Guest Post by Misty from Joy in the Journey.

negative feedback option 3

I am sure at some point in your homeschool journey you have dealt with negative feedback. As the years go by it becomes easier, but if you are new to homeschooling it may seem intimidating. Homeschooling is growing more and more popular and I do not get the negativity that I used to get, but it is still there.

Dealing with the negative feedback becomes easier as time goes on, and as the fruit of your decision becomes evident, you will be happy to know positive feedback will take its place. In the meantime though here are some ways to help in dealing with negative feedback.

Remember the decision is yours.

It is not your parents, your friends or your family’s decision.
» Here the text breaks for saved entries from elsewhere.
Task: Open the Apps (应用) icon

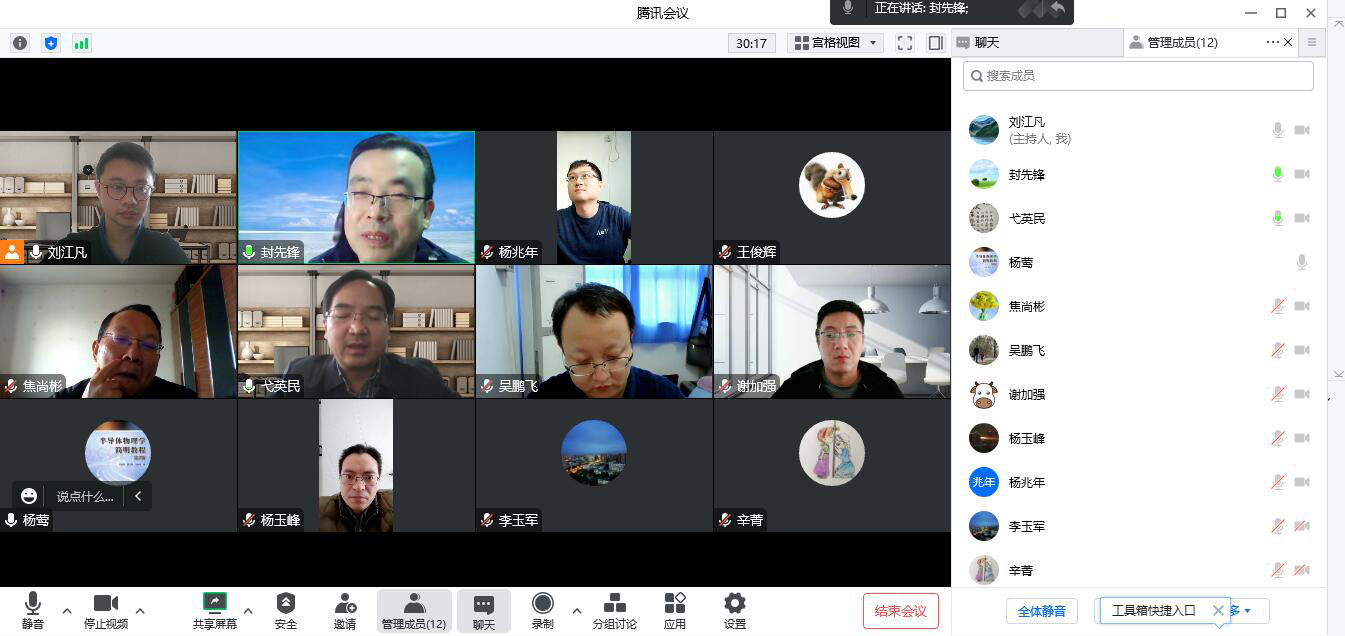Action: [x=675, y=610]
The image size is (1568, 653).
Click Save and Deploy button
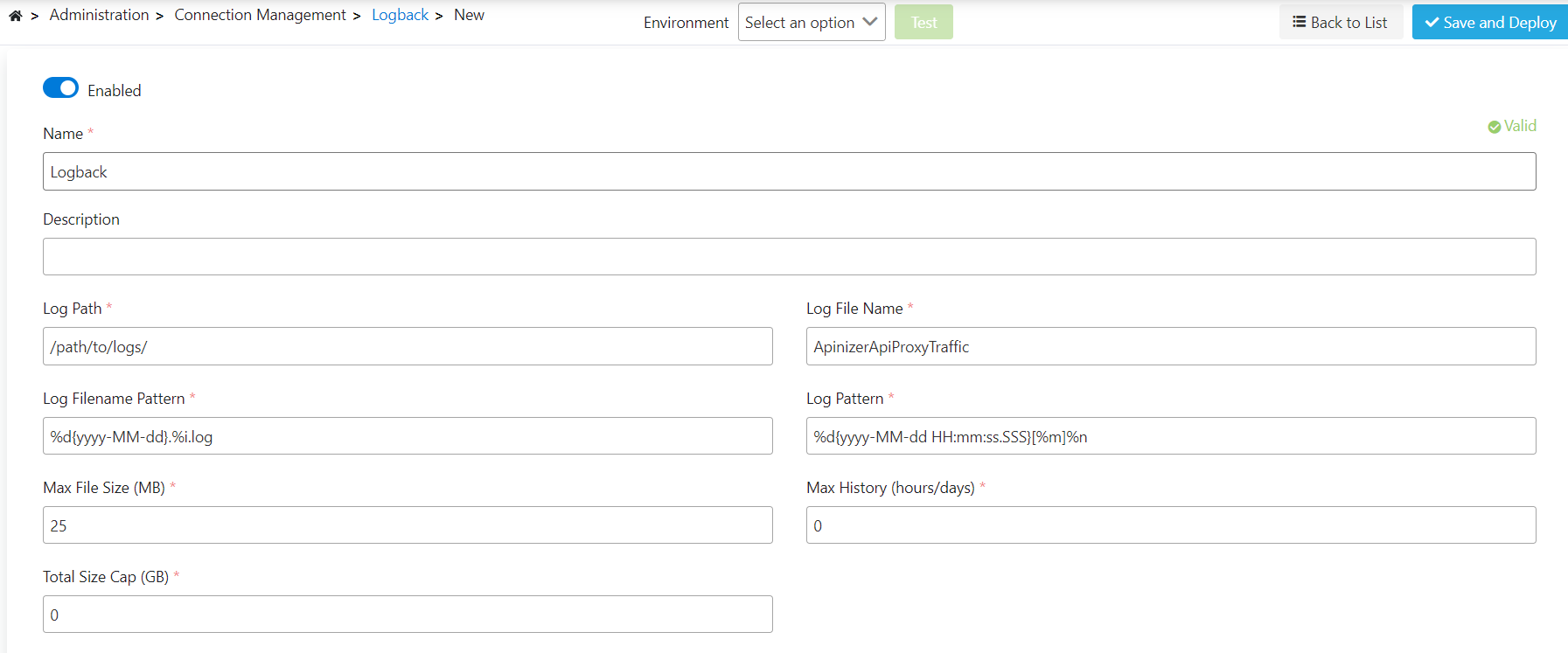[1489, 23]
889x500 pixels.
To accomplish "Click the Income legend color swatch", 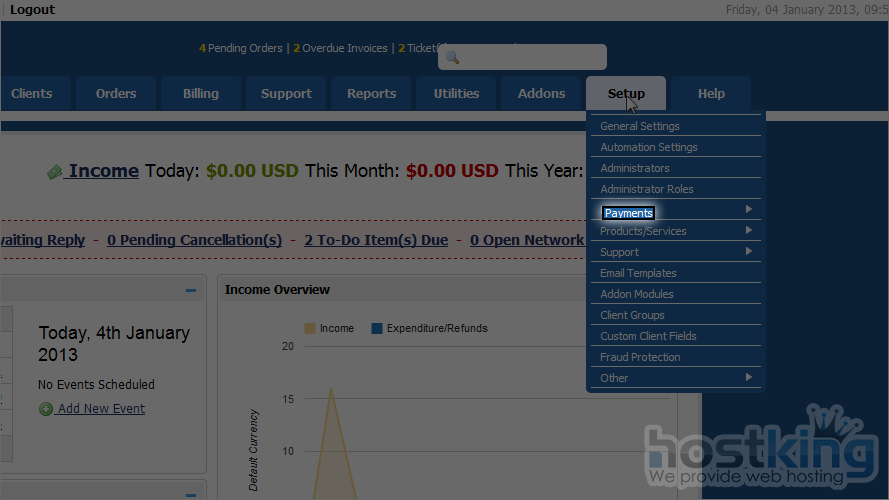I will pyautogui.click(x=310, y=328).
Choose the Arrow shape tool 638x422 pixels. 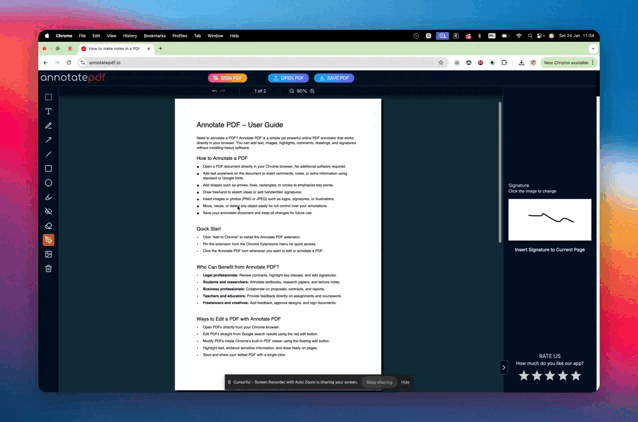click(48, 140)
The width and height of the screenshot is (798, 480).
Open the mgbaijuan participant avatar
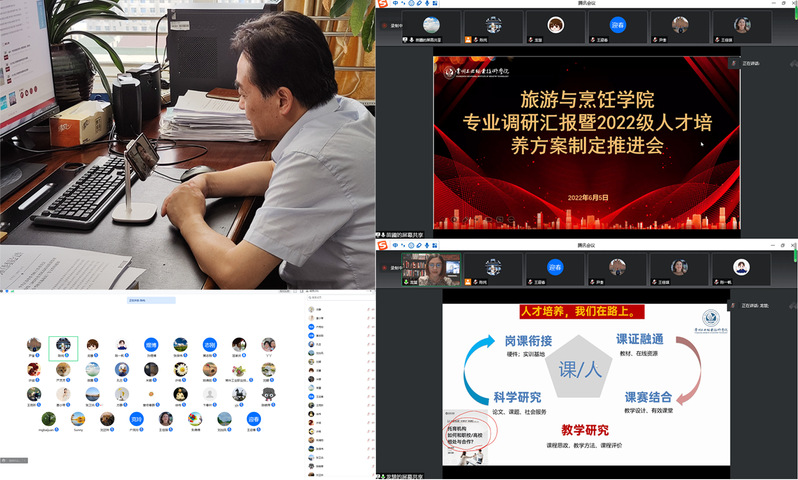click(x=47, y=419)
Ultimately you and your spouse are the only two people that really should have a say in how you educate your children. This is easier said than done, but if the subject comes up, shut it down and calmly tell the person these are YOUR children and you will raise them how you see fit. Then, walk away.
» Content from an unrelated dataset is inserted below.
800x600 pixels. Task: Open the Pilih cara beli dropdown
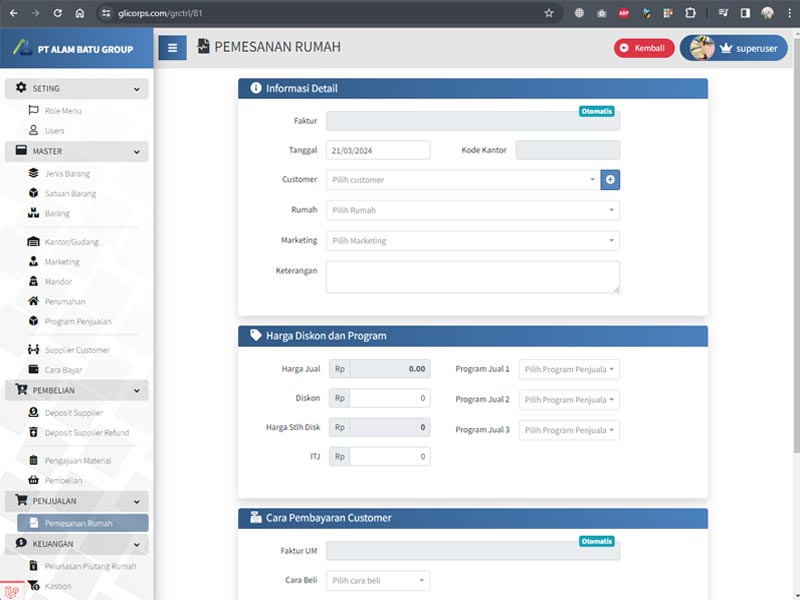pos(377,581)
Remember why you made this decision.

There are many reasons to homeschool. Why did YOU make this decision? Was it to give your child a more one on one education? Was it because your child didn’t fit the “mold” of public school? Was it religious convictions? Remember why you chose homeschooling and stand firm on that decision.

Have concrete facts ready.

The three main areas that you will hear negative feedback on is whether or not your child will get into college, are they going to be weird, and how can you teach them. If nothing else will stop the negative feedback, you hear from family and friends then show them the statistics.

When it comes to standardized testing, homeschoolers consistently score in the 80th percentile or higher, compared to their public school peers who score in the 50th percentile. This is regardless of their parent’s level of education.

Homeschool graduates on average have a higher GPA in college than traditional students, and graduate at a higher rate than their peers.

Are homeschoolers weird? I don’t think so, and studies agree. In a study measuring communication, daily living skills, socialization and maturity, homeschoolers outperformed public school kids on every level.

Homeschooling is the fastest growing form of education in the country with an annual growth rate of 7%. Why? Because it works!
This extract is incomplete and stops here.